Silas Nightfall wrote:From the fog walked a woman with silver hair and brown and white robes. There were additional men behind her who wore purely brown robes.
I am very nature based and if I had to classify myself, at the risk of also limiting myself, I would I am Druidic. However, I cannot seem to identify any god/goddess pairs, from the same pantheon (not that it’s necessary) to match my calling. I also have very strong Irish roots.
I know you are searching for a God/Goddess pair, but it might help to keep in mind that deities do not always present that way (for much of history, they did not), and that even when they do, sometimes one will come before the other. Trying to stick to a particular formula when dealing with the divine can sometimes lead one to miss connections.
If it helps, Greek and Roman deities were known, and worshiped, by the Celtic people. (Just as some Celtic deities were worshiped by the Romans, such as Epona.) Even the Egyptian Isis was known to the ancient Celts, via the Romans, and I believe there was a temple of hers in Britain at one point.

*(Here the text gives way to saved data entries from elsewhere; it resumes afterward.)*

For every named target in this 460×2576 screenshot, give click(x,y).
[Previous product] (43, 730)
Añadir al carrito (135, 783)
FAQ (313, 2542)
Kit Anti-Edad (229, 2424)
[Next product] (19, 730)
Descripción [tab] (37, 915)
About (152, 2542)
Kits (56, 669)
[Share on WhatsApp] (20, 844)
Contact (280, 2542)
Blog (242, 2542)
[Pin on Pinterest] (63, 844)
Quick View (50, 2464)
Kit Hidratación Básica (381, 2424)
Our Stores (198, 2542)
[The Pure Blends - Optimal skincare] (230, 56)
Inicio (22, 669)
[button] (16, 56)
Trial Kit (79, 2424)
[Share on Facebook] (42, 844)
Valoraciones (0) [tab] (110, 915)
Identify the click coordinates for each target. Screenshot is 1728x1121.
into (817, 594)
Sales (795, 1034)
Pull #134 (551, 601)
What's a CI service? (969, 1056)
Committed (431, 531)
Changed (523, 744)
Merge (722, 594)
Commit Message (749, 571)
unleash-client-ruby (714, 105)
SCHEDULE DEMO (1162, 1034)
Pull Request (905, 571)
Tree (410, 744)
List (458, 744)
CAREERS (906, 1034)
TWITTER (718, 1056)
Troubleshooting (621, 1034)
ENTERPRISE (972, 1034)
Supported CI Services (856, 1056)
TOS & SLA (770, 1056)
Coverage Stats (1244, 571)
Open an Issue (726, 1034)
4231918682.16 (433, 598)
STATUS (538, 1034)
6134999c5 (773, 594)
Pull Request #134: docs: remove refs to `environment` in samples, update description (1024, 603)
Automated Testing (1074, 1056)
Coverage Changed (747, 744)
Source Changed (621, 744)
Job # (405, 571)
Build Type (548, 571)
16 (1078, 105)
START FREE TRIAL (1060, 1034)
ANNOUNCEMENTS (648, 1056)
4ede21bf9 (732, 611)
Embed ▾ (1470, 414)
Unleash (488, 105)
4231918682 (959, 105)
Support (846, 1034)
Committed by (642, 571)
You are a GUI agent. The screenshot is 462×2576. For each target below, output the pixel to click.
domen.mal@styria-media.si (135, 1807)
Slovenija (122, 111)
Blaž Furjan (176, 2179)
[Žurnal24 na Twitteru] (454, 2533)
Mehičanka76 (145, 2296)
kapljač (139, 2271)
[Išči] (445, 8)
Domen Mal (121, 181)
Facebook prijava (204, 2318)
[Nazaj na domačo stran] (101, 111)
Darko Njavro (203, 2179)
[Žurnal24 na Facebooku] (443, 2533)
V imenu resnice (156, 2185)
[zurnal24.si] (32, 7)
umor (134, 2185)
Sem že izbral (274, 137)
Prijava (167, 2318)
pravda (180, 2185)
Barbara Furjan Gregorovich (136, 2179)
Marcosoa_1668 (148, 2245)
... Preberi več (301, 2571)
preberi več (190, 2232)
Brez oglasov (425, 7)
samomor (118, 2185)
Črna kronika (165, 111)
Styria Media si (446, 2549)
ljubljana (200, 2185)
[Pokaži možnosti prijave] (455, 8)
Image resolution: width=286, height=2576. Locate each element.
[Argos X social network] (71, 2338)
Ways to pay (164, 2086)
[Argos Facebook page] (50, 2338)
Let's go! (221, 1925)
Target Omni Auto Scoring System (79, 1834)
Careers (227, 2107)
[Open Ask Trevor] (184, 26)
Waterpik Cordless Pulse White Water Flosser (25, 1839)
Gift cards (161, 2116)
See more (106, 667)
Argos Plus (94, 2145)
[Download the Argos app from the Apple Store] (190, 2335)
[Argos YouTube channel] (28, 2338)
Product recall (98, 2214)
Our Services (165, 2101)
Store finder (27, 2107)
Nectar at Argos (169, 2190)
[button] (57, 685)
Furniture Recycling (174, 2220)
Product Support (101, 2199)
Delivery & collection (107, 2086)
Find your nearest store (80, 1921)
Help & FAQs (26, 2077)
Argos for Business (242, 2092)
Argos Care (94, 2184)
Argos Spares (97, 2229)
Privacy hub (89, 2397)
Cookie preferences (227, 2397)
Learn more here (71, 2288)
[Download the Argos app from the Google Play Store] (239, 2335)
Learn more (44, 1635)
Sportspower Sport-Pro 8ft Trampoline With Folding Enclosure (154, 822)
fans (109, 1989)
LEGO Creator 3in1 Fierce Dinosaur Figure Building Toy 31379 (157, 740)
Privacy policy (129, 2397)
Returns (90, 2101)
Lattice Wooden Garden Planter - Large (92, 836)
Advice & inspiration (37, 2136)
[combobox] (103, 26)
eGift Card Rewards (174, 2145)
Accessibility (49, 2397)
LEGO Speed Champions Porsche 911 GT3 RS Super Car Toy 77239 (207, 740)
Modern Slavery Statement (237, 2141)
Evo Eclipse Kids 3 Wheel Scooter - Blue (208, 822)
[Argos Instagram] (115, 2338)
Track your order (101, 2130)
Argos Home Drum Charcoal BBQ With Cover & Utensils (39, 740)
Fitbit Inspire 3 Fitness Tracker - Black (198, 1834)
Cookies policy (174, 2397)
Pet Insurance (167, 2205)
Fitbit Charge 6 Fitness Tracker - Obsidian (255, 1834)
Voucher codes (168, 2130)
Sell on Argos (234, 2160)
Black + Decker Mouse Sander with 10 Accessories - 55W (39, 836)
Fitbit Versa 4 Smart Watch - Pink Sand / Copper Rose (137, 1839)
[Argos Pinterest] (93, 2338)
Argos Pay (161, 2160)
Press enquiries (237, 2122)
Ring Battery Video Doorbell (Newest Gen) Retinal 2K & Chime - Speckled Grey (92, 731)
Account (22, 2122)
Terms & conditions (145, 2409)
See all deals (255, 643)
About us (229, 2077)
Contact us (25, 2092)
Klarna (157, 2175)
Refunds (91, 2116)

Pantheons were a lot more flexible than we often think.
I see you believe this might have been Nyx. To add another possibility, just in case, the first name that came to my mind was the Thracian Bendis. She has much in common with Artemis, but Artemis usually would not be with an all-male retinue. Bendis, however, was shown with satyrs, maenads, and a surviving relief shows her with a group of all-male worshipers. One of her holidays was celebrated during the dark night, with torch races on horseback. She is the night and the woods. Though she often wears a shorter tunic, I have also seen her in longer robes. (The Etruscan Artume is also in this similar line of goddesses.) Worth considering.
I sing of you, blessed, night-winged Dream, Messenger of things to come, greatest prophet to mortals, in the quiet of sweet sleep you come silently and speak to the soul.